§ **Passage shown**:

....

Extinct superfamily of molluscs

Acanthoceratoidea, formerly Acanthocerataceae, is a superfamily of Upper Cretaceous ammonoid cephalopods belonging to the order Ammonitida, and comprising some 10 or so families.

==Diagnosis==
Members of the Acanthoceratoidea are typically strongly ribbed and have a tendency to develop prominent tubercles, although other types including those with oxyconic shells are included.

....

§ **Exercise description**: Carry on the passage about the Acanthoceratoidea ammonoids from where it ends. The items after this are not used for anything here.

§ **Information provided**:
....

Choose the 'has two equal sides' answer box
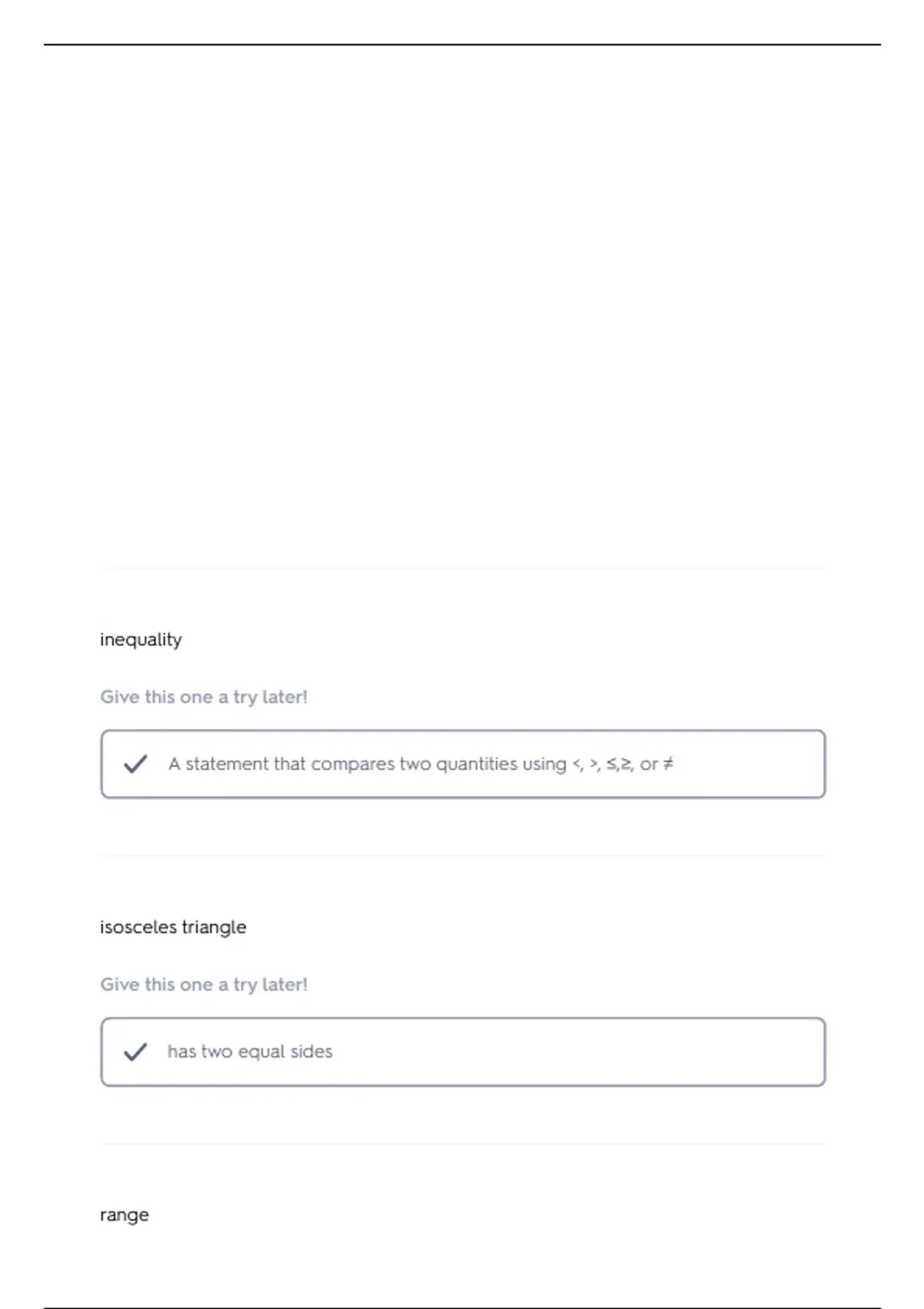This screenshot has height=1309, width=924. pyautogui.click(x=463, y=1052)
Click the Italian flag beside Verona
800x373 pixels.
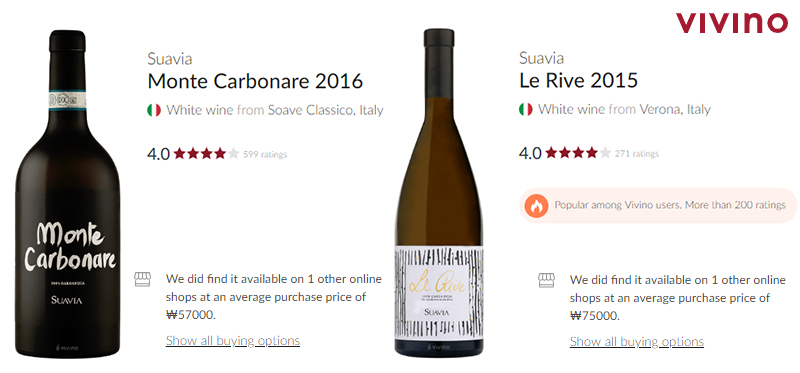tap(526, 109)
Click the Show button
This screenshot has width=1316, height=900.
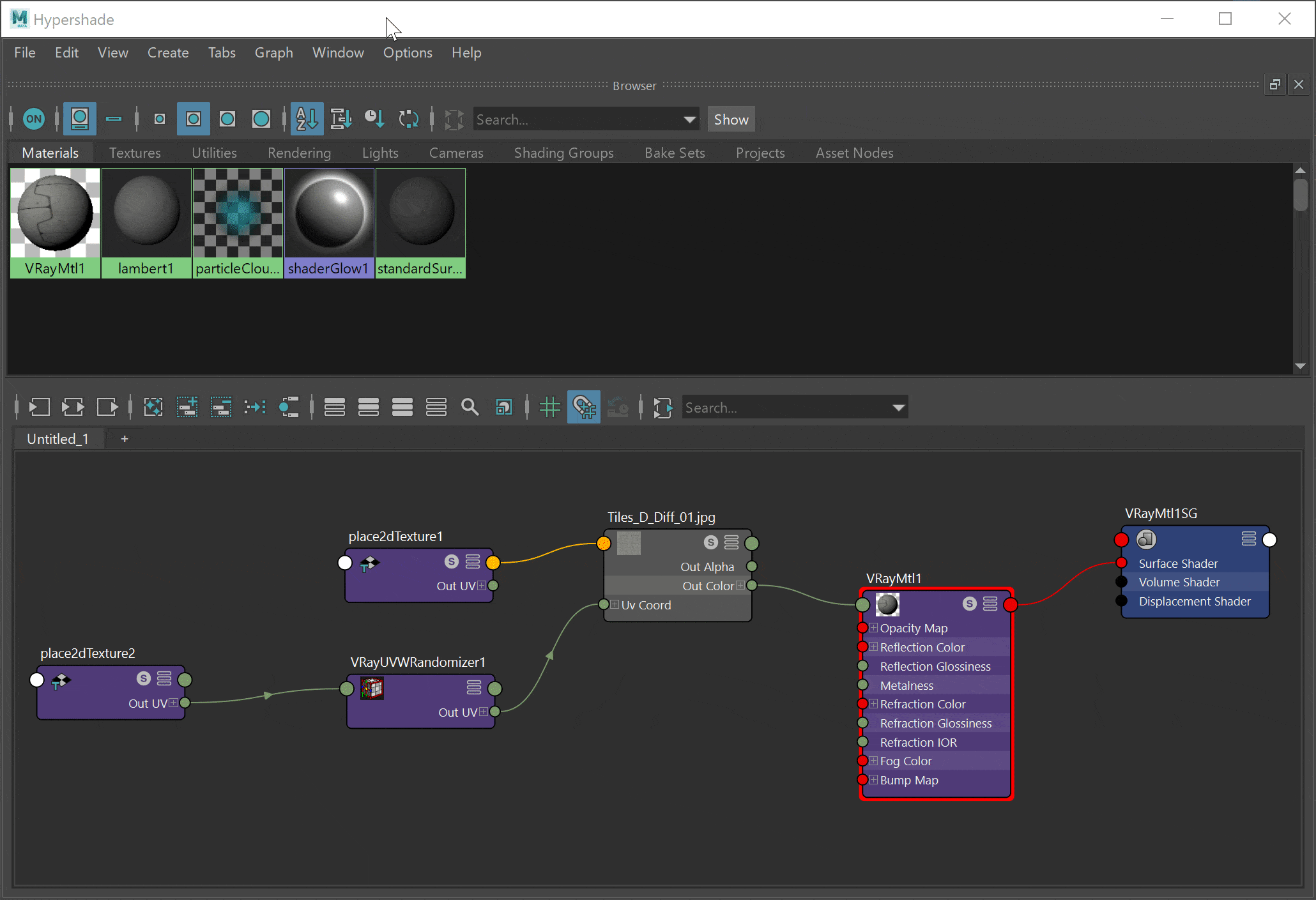[731, 119]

....

§ **Exercise output**:
==Taxonomy==
Families included in the Acanthoceratoidea are:
- Acanthoceratidae
- Brancoceratidae
- Coilopoceratidae
- Collignoniceratidae
- Flickiidae
- Lyelliceratidae
- Sphenodiscidae
- Tissotiidae
- Vascoceratidae

==Discussion==
According to Wright Calloman and Howarth, 1996 in the revised version of Part L of the Treatise, the Binneyitidae is replaced by the Forbesiceratidae with the Binneyitidae now in the Hoplitaceae and the Forbesiceratidae included in the Acanthoceratoidea. The Leymeriellidae, based on the Lower Albian genus, Leymeriella, was added, extending the range downward. The name Tissotiidae was replaced by Pseudotissotiidae. The Libycoceratidae, proposed by Zaborski, 1982, for the Upper Campanian - Maastrictian Libycoceras, was split off from the Sphenodiscidae. while the other families remain essentially the same, except for the addition of newer genera.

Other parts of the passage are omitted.